Landlord’s Constitutional Challenge to Covid-19 Eviction Moratorium Fails
This post was primarily authored by Zachary B. Young, a “Rising Star” for four years running and a Litigation Associate at Patton Sullivan Brodehl LLP.
As the first federal court of appeals to address a challenge to the constitutionality of a COVID-19-related eviction moratorium under the Contracts Clause of the United States Constitution, the Ninth Circuit Court of Appeals rejected that challenge in the recent case Apartment Association of Los Angeles, Inc. v. City of Los Angeles. In doing so, it joined several lower district courts across the country who have similarly rejected constitutional challenges to COVID-19-related eviction moratoriums.
Facts of Apartment Association v. City of Los Angeles
Like many cities and counties, following the outbreak of COVID-19 in early 2020 the City of Los Angeles imposed an eviction moratorium with the stated purposes of ensuring housing security and promoting public health during the pandemic. In gist, the moratorium bars most evictions of residential tenants, delays tenants’ rent payment obligations (for up to 12 months after expiration of the open-ended “Local Emergency Period”), and prohibits landlords from charging late fees and interest. As a result of the moratorium, tenants cannot be evicted for non-payment of rent stemming from any financial impact of COVID-19 (for example, loss of income or increased childcare expenses) or for the presence of unauthorized occupants or pets related to COVID-19. Adding additional teeth to the moratorium, the law also allows for a private right of action by residential tenants who believe their landlords have violated the moratorium, including the possibility of injunctive relief, money damages, civil penalties, and reimbursement of attorney’s fees and costs.
Apartment Association of Los Angeles County, Inc. (“Association”) is a trade association of Los Angeles landlords. The Association sued the City of Los Angeles seeking an injunction invalidating the law, “viewing it as laying on their shoulders the burdens of maintaining affordable housing during the pandemic.” At the heart of the case, the Association alleged that the eviction moratorium violated several provisions of the United States Constitution, in particular the Contracts Clause. In support of their case, the Association submitted declarations from several property owners detailing the harms caused to them by the moratorium, including loss of rental income and being forced to use retirement savings to cover expenses on the properties.
The district court denied the Association’s request for an injunction and found that the Association could not show that the moratorium was not “reasonable” and “appropriate” under the deferential standard in Contracts Clause cases.
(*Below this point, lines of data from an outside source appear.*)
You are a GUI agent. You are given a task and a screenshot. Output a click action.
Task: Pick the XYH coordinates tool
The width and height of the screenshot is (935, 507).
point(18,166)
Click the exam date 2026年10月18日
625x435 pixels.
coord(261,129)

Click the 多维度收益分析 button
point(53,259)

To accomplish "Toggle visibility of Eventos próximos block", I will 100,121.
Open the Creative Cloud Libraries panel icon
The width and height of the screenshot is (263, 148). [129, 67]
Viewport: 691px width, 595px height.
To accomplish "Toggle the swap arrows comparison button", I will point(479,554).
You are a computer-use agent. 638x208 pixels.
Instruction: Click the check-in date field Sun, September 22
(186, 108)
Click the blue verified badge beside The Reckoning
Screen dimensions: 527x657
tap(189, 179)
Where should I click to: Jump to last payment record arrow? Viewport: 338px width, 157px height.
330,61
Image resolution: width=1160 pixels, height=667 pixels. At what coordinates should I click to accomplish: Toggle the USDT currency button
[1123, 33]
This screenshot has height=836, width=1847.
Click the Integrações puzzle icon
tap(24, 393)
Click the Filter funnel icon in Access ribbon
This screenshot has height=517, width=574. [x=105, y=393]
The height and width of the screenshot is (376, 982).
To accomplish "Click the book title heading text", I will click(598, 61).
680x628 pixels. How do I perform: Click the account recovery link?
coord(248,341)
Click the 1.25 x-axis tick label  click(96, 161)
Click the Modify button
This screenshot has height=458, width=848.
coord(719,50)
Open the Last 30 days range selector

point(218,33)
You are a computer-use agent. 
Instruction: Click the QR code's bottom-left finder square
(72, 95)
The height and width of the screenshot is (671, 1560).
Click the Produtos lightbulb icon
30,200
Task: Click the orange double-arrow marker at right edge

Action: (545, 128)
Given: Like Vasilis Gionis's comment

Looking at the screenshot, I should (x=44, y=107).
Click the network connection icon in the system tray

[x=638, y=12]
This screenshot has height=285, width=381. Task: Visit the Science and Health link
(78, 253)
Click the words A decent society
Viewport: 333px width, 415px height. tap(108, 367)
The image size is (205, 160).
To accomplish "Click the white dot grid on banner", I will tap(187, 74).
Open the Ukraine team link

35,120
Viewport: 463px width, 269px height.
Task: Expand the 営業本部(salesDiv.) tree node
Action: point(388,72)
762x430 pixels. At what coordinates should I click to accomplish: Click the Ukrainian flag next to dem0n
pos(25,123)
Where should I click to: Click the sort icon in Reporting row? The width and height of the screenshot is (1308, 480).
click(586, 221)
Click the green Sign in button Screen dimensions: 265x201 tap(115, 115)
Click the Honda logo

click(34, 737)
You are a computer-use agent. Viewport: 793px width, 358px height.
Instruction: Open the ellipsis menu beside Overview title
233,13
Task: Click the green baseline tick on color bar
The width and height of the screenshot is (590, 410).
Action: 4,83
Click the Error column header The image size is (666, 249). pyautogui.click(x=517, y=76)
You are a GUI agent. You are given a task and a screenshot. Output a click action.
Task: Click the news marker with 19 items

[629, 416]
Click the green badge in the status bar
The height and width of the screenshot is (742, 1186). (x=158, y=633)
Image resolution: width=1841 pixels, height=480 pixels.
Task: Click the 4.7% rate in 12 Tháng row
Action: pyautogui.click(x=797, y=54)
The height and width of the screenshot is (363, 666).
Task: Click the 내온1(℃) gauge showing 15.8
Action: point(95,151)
Furthermore, the district court found that the Association had not shown a likelihood of irreparable harm or that the balance of the equities and the public interest favored granting the injunction. The Association appealed the decision to the Ninth Circuit Court of Appeals.
The appellate court affirmed the district court’s decision against the Association.
Beginning its analysis, the court explained that the Contracts Clause prohibits the government from passing any law impairing the obligation of contracts. In determining whether the Contracts Clause is violated, the court conducts a two-part analysis. First, the court looks at whether “the state law has operated as a substantial impairment of a contractual relationship.” Assuming it has, second, the court looks at whether the law is drawn in an “appropriate” and “reasonable” way to advance a significant and legitimate public purpose.
As part of its analysis, the Ninth Circuit assumed that the Los Angeles eviction moratorium was a substantial impairment of contractual relations but still upheld the district court’s decision based on the conclusion that the law was appropriate and reasonable for the legitimate public purpose of advancing public health.
The Association argued several historical cases where moratoria were upheld only where the law allowed for fair rental compensation contemporaneous with the extended occupation during the moratorium at issue. However, in defending its conclusion, the Ninth Circuit explained that these historical cases did not create a bright line rule that requires contemporaneous rental compensation and further explained that modern Contract Clause cases have routinely upheld various laws that may have affected private contracts out of deference to experts and local officials. The Ninth Circuit also noted that several district courts across the country have confronted, and ultimately rejected, constitutional challenges to similar moratoria.
One of the difficult questions raised by the pandemic is who would bear the financial brunt of housing struggles—landlords or tenants. At virtually all levels, the legislature seemingly answered that question in favor of tenants by passing eviction moratoria of varying degrees and lengths of time. Court challenges to these laws were inevitable, and the courts appear to be giving deference to the legislative efforts in favor of tenants. Although the Ninth Circuit may have been the first appellate court to the address the question, district courts have largely been upholding pro-tenant legislation. Expect additional courts of appeal to follow suit.